== EXTRACTED DATA

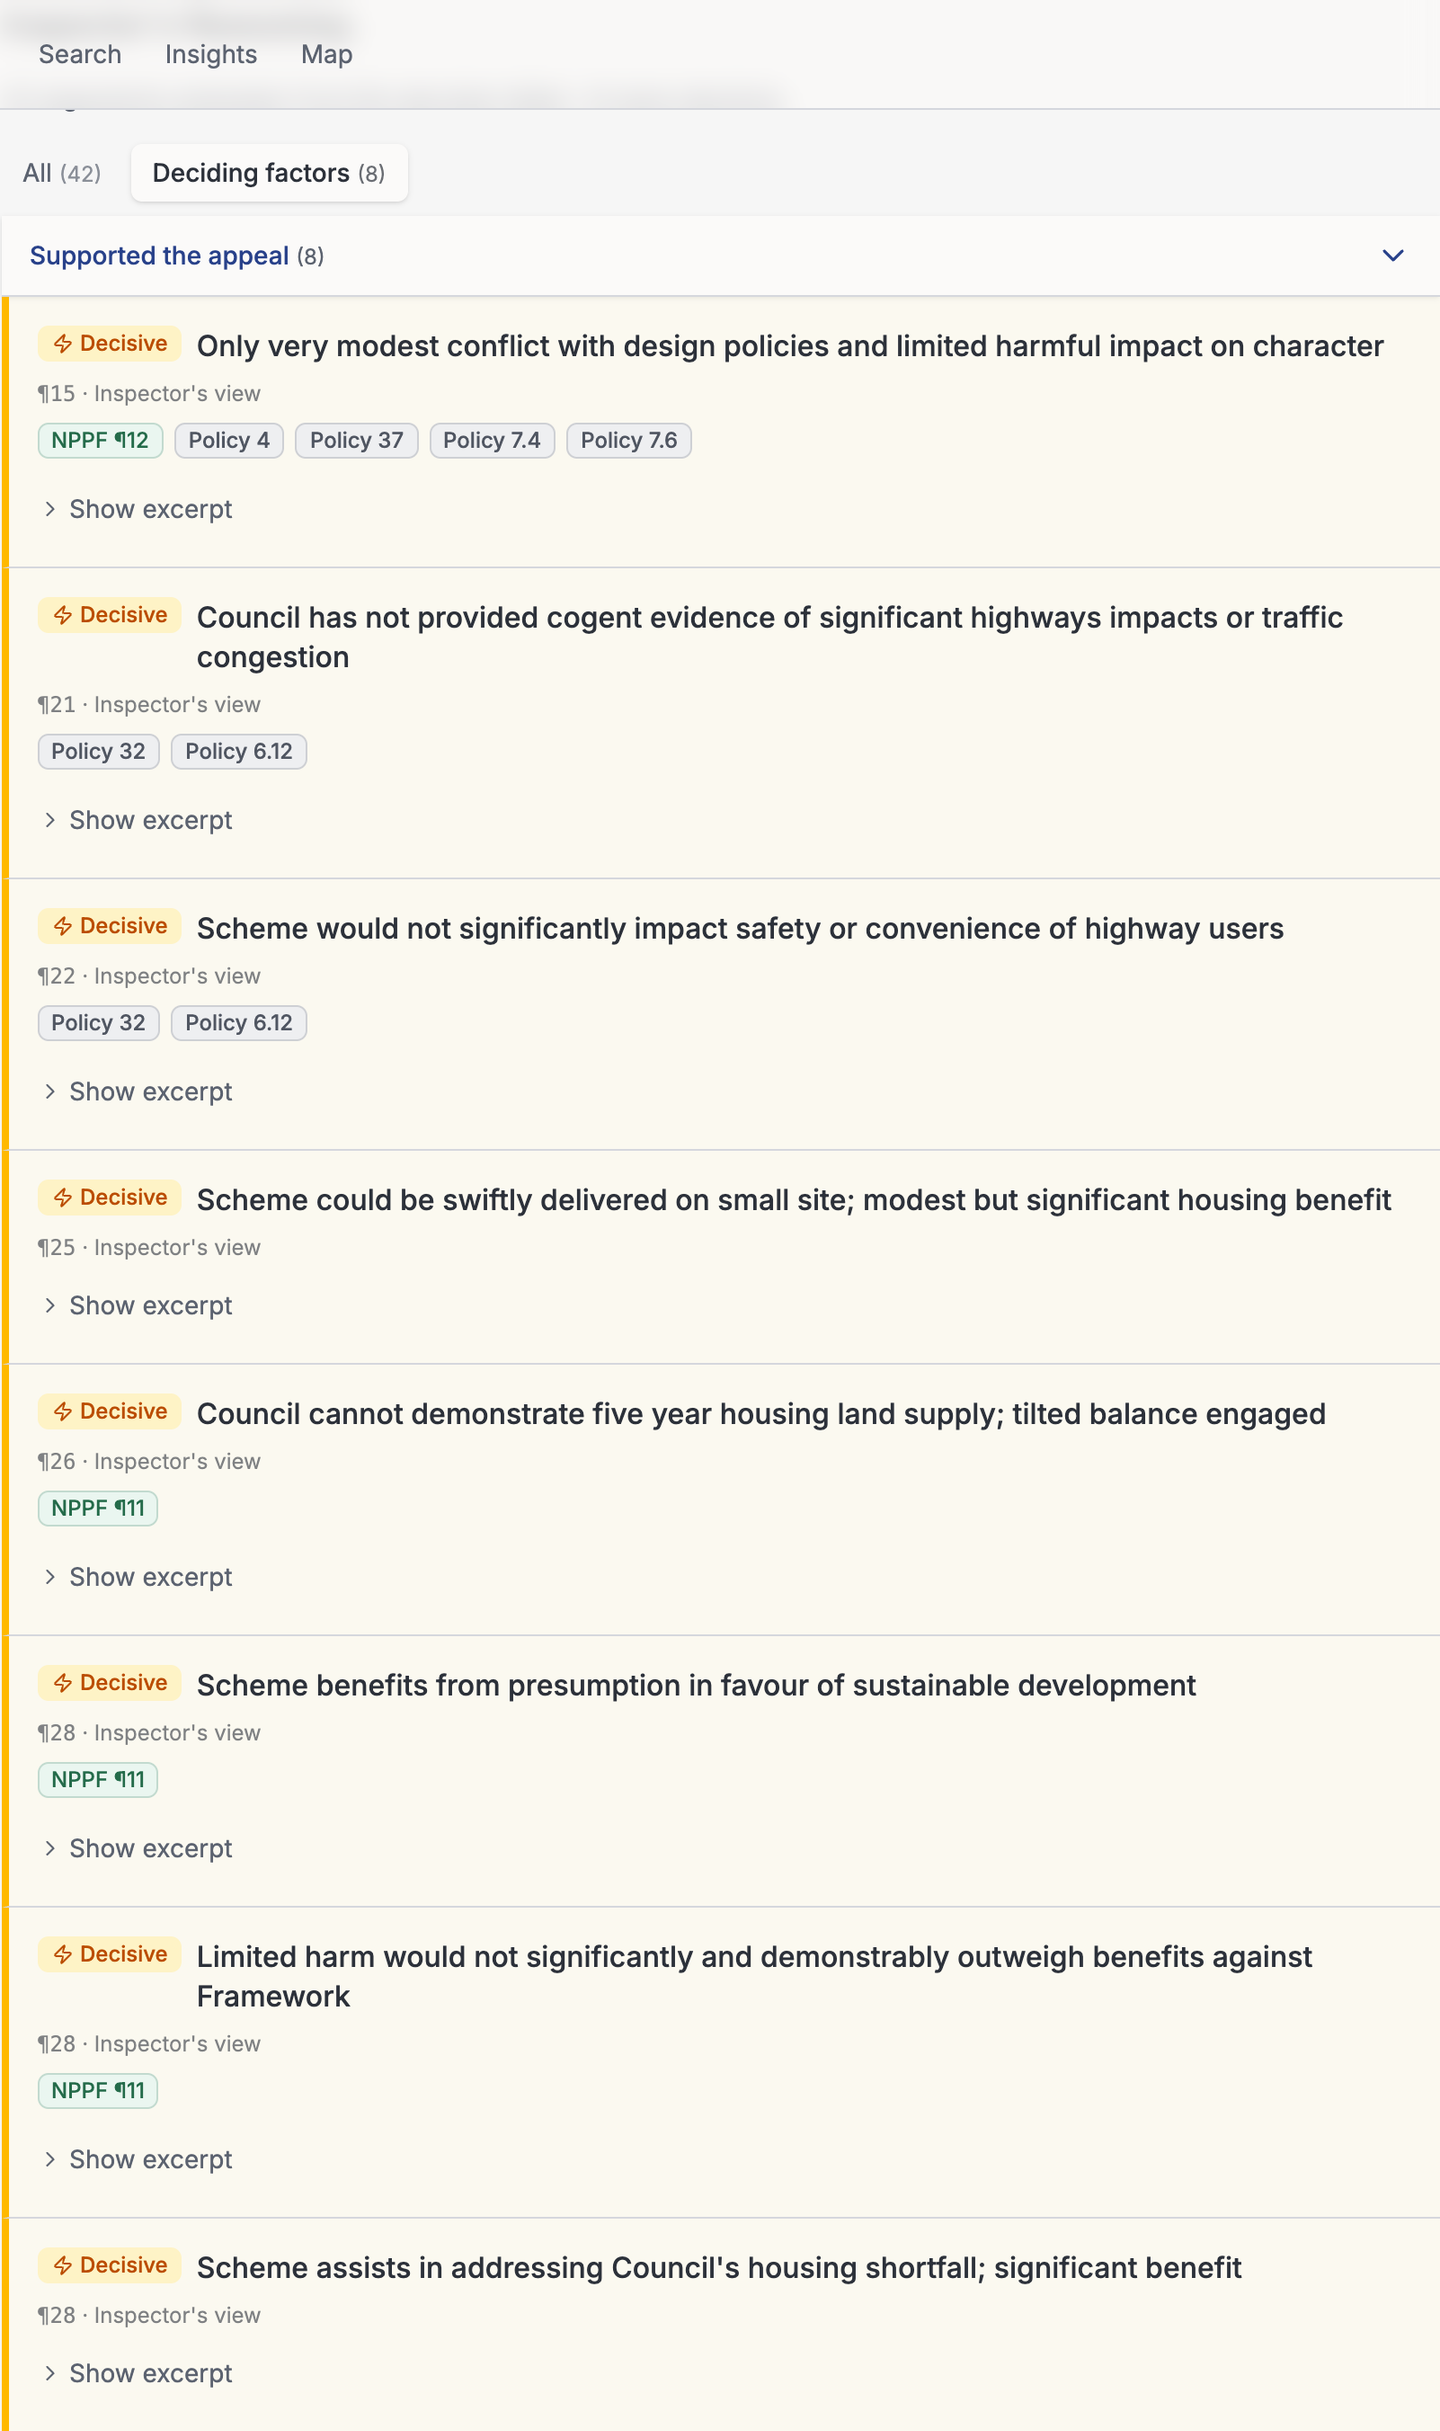The height and width of the screenshot is (2431, 1440).
Task: Click the NPPF ¶11 tag under presumption factor
Action: coord(97,1779)
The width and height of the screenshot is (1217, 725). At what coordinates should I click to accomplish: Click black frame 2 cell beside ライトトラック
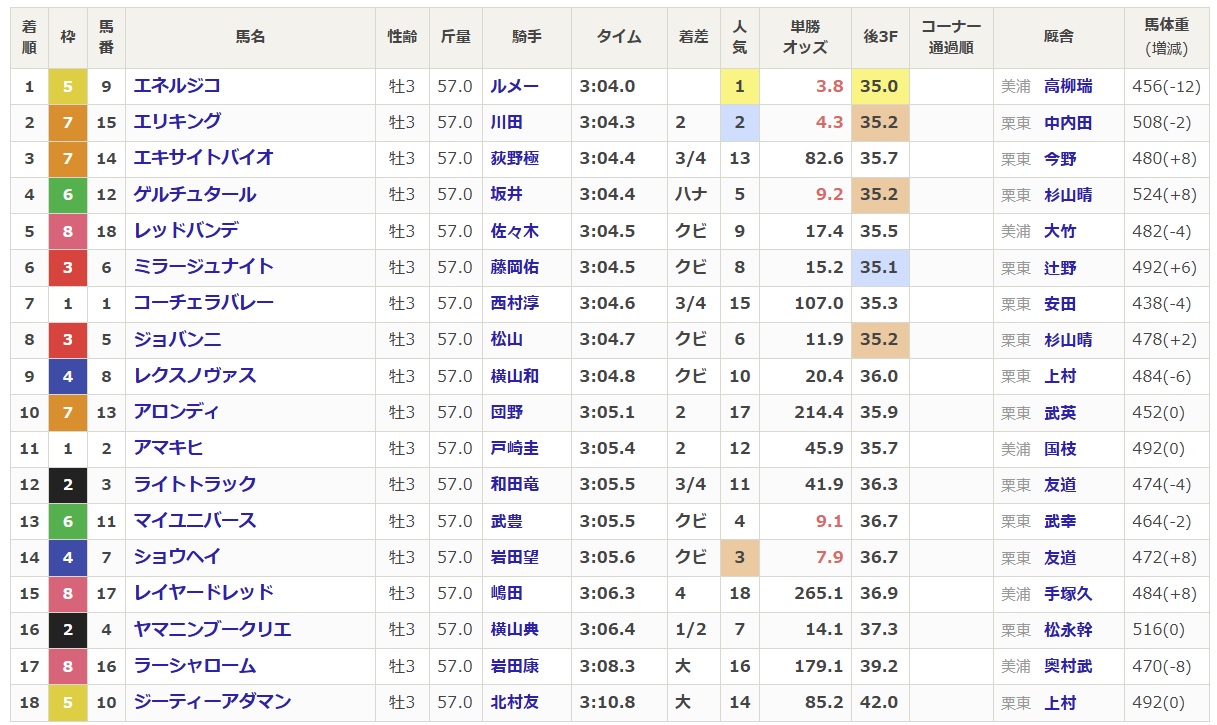click(68, 485)
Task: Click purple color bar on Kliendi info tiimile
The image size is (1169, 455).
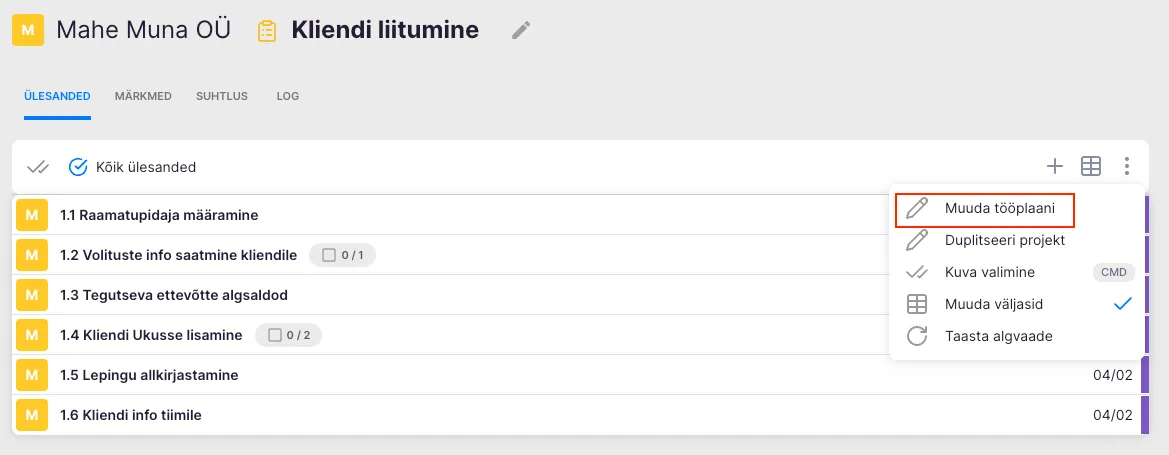Action: (1143, 415)
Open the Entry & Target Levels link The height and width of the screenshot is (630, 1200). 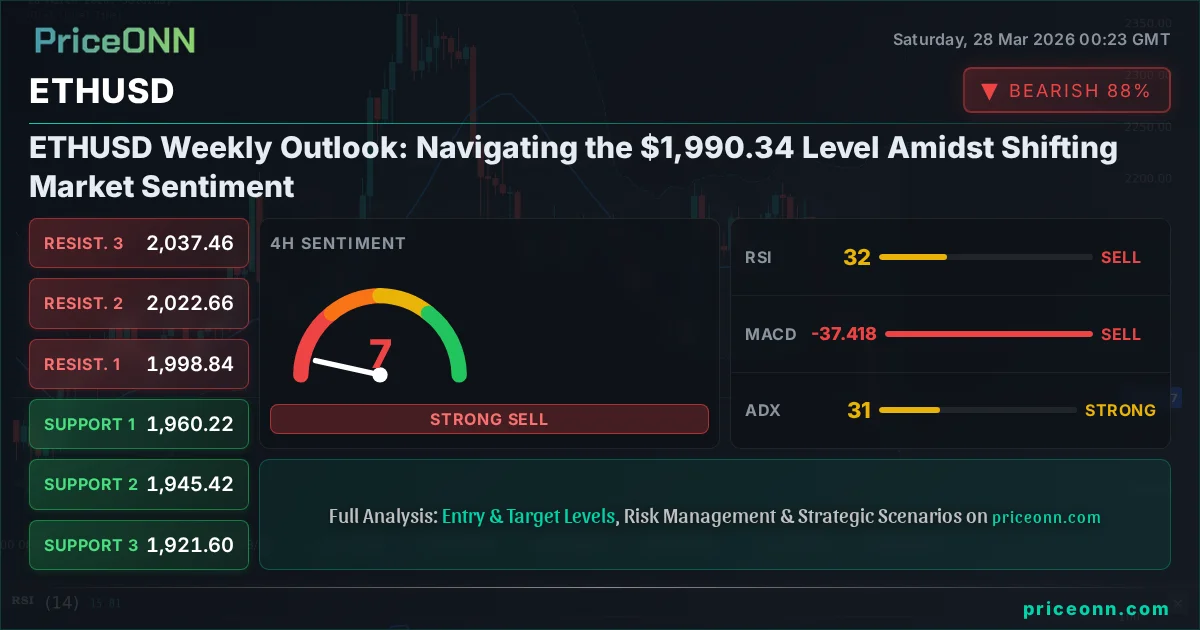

====

### WHAT YOU NEED TO DO
Reproduce all of the lines above, substituting "position" for "coordinates" and leaving every other word unchanged. Omit the pictures from your answer.

### RESULT OF THE TASK
The height and width of the screenshot is (2431, 1440).
Task: Click the NPPF ¶11 tag under presumption factor
Action: coord(97,1779)
The width and height of the screenshot is (1217, 725). At what position should I click to accomplish: Click black frame 2 cell beside ライトトラック
click(68, 485)
Task: Click purple color bar on Kliendi info tiimile
The image size is (1169, 455).
Action: (1143, 415)
Open the Entry & Target Levels link The height and width of the screenshot is (630, 1200). 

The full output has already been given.